_What the exercise asks_
Restating the records exactly is the whole task.

_Source data_
------------------------------------------------------------

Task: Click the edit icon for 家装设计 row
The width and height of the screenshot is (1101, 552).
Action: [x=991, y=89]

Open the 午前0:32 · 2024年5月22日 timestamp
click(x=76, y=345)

------------------------------------------------------------

_Result of the exercise_
Task: Click the edit icon for 家装设计 row
The width and height of the screenshot is (1101, 552).
Action: [x=991, y=89]

Open the 午前0:32 · 2024年5月22日 timestamp
click(x=76, y=345)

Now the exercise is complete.